Kapuściński ma odwagę intelektualną iść pod prąd tych modnych opinii, pretendujących do miana postępowych, emancypacyjnych, liberalnych itp. Z intencją wyraźnie polemiczną czy wręcz prowokacyjnie stwierdza: Sztuka jest arystokratyczna. Kultura może być masowa – sztuka nigdy. Sztuka – to arystokracja kultury1. Oznacza to, że pisarz rezerwuje miano sztuki dla twórczości kulturalnej najwyższych lotów, dla aktywności nie zabiegającej o uznanie zadowolonego z siebie człowieka masy, lecz skierowanej do osób wybranych, poszukujących w życiu czegoś więcej niż banalna, jarmarczna rozrywka. Taka sztuka nie schlebia upodobaniom odbiorcy, nie ogranicza się do zaspokajania jego już ukształtowanych potrzeb, lecz wymaga odeń wysiłku zrozumienia, zrewidowania dotychczasowych przed-sądów, samokrytycznego spojrzenia na siebie; każe mu pragnąć więcej i dążyć ku nieznanemu.
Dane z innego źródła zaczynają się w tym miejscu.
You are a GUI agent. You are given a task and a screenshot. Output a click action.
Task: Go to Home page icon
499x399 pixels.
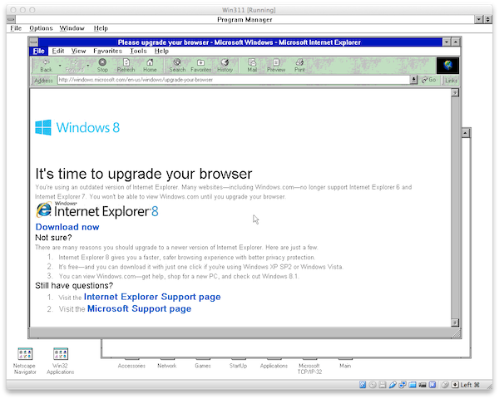pyautogui.click(x=150, y=65)
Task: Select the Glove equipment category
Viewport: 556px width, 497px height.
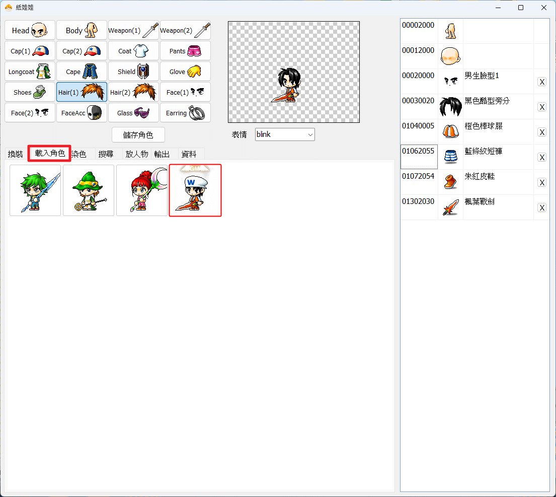Action: [x=185, y=72]
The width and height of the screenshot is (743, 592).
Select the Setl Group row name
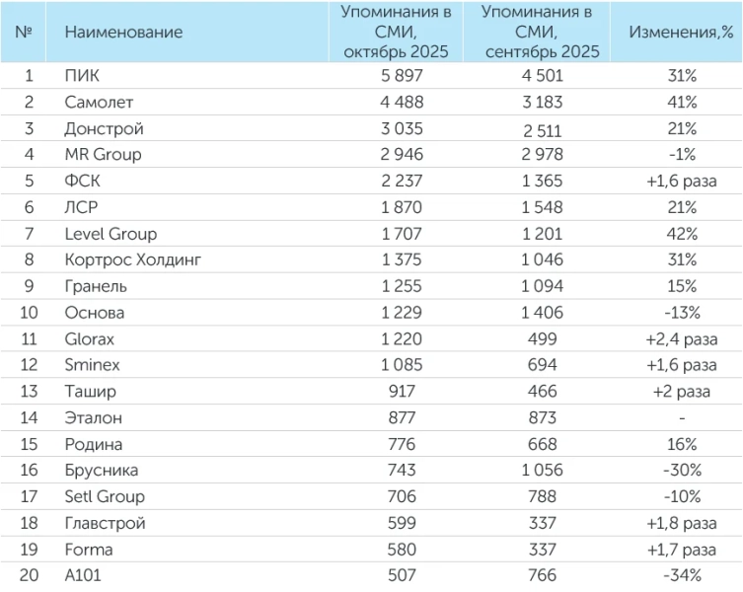[x=104, y=496]
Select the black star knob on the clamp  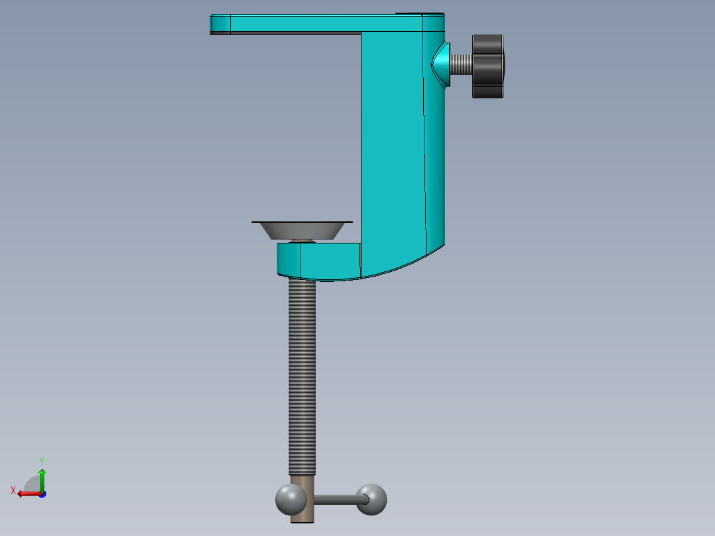(488, 66)
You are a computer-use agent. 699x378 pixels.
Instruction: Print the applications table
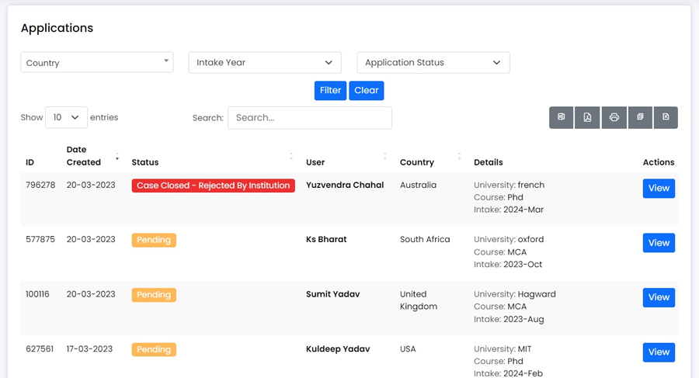pyautogui.click(x=614, y=118)
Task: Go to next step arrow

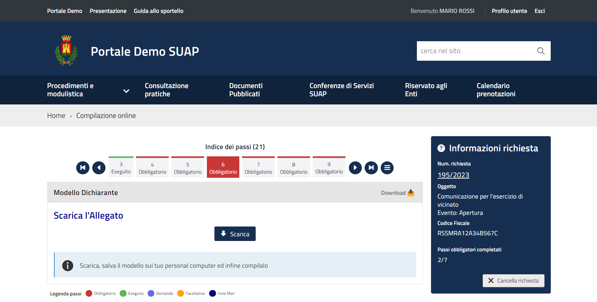Action: coord(355,168)
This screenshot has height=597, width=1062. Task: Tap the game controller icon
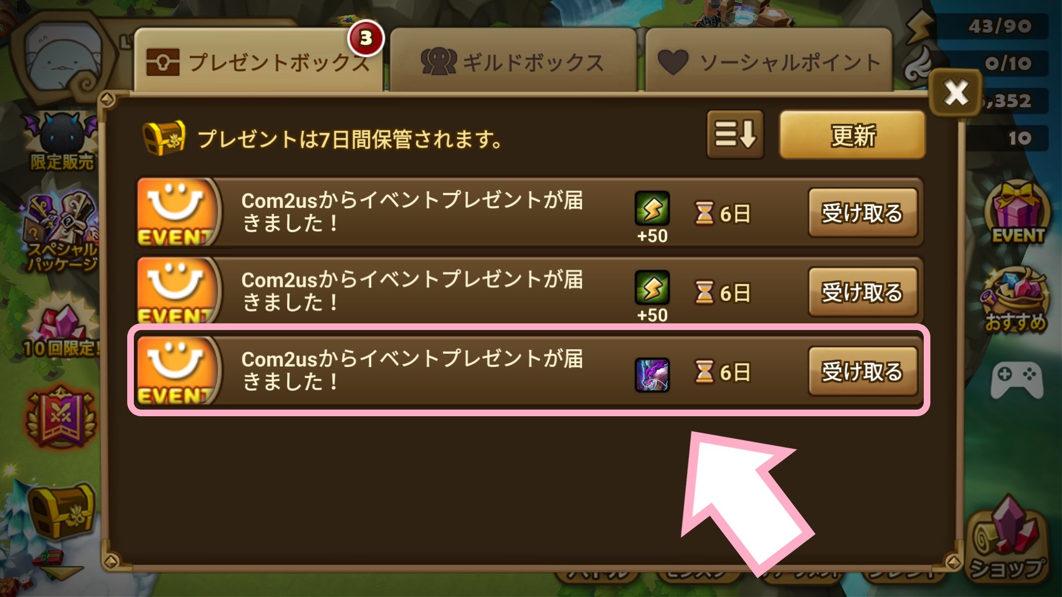click(x=1017, y=380)
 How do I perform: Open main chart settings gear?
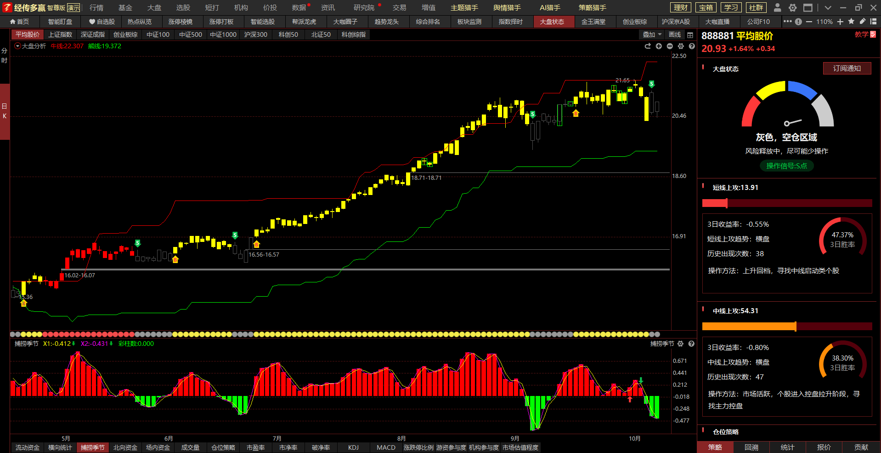coord(681,46)
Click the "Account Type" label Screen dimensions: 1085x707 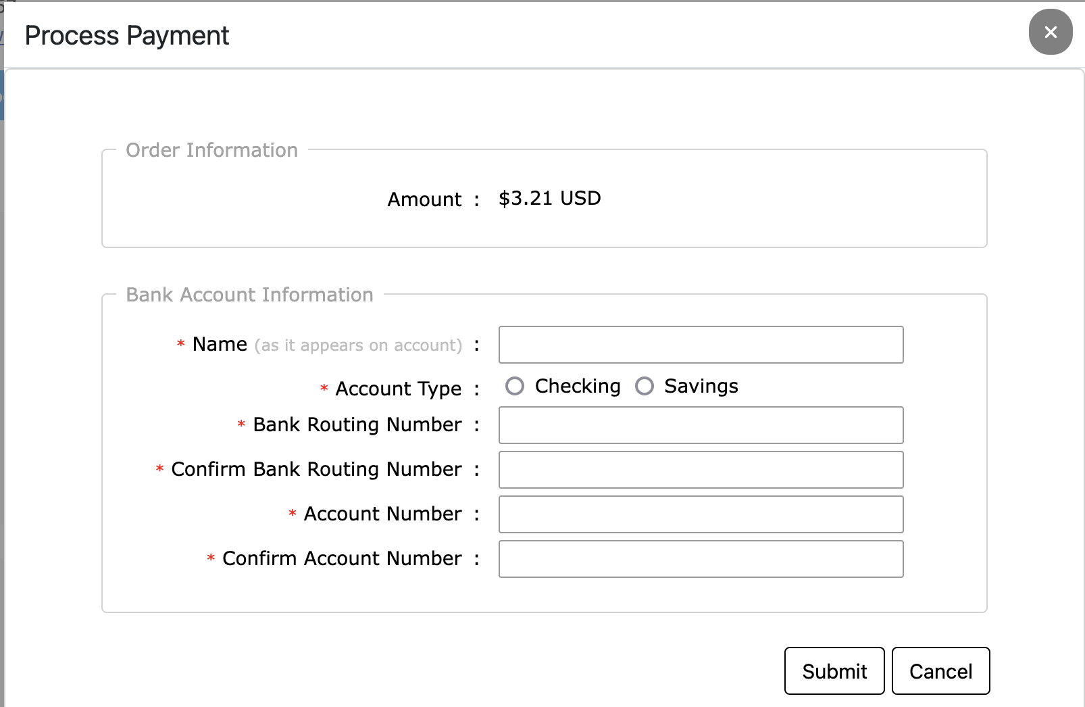(x=398, y=389)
Siłą rzeczy nasuwa się w tym momencie porównanie z polityką populistyczną i autentycznie demokratyczną. Rozróżnienie to odgrywa istotną rolę w dyskursie prowadzonym przez Kapuścińskiego. Reporter jest nieprzejednany w krytyce wszelkich odmian populizmu w polityce, który traktuje jako przejaw zepsucia demokracji i prostą drogę do rządów autokratycznych. Społeczeństwo demokratyczne opiera się na jednostkach aktywnych i refleksyjnych, świadomych swych praw, ale i obowiązków, potrafiących odpowiedzialnie korzystać z wolności, wyczulonych na wszelkie przejawy niesprawiedliwości i solidarnie im się przeciwstawiających. Populiści natomiast odwołują się do ludzi bezkrytycznie akceptujących status quo, biernych, kierujących się motywami irracjonalnymi, pełnymi uprzedzeń i resentymentów. Ideałem współczesnego populisty jest przekształcenie wszystkich ludzi w zatomizowaną masę bezwolnych konsumentów. Kapuściński dobitnie przypomina, że dojrzała demokracja stoi nie konsumentami, lecz obywatelami.
(…)
___________________________________
1 R. Kapuściński: Lapidarium III. Czytelnik, Warszawa 1997, s. 63.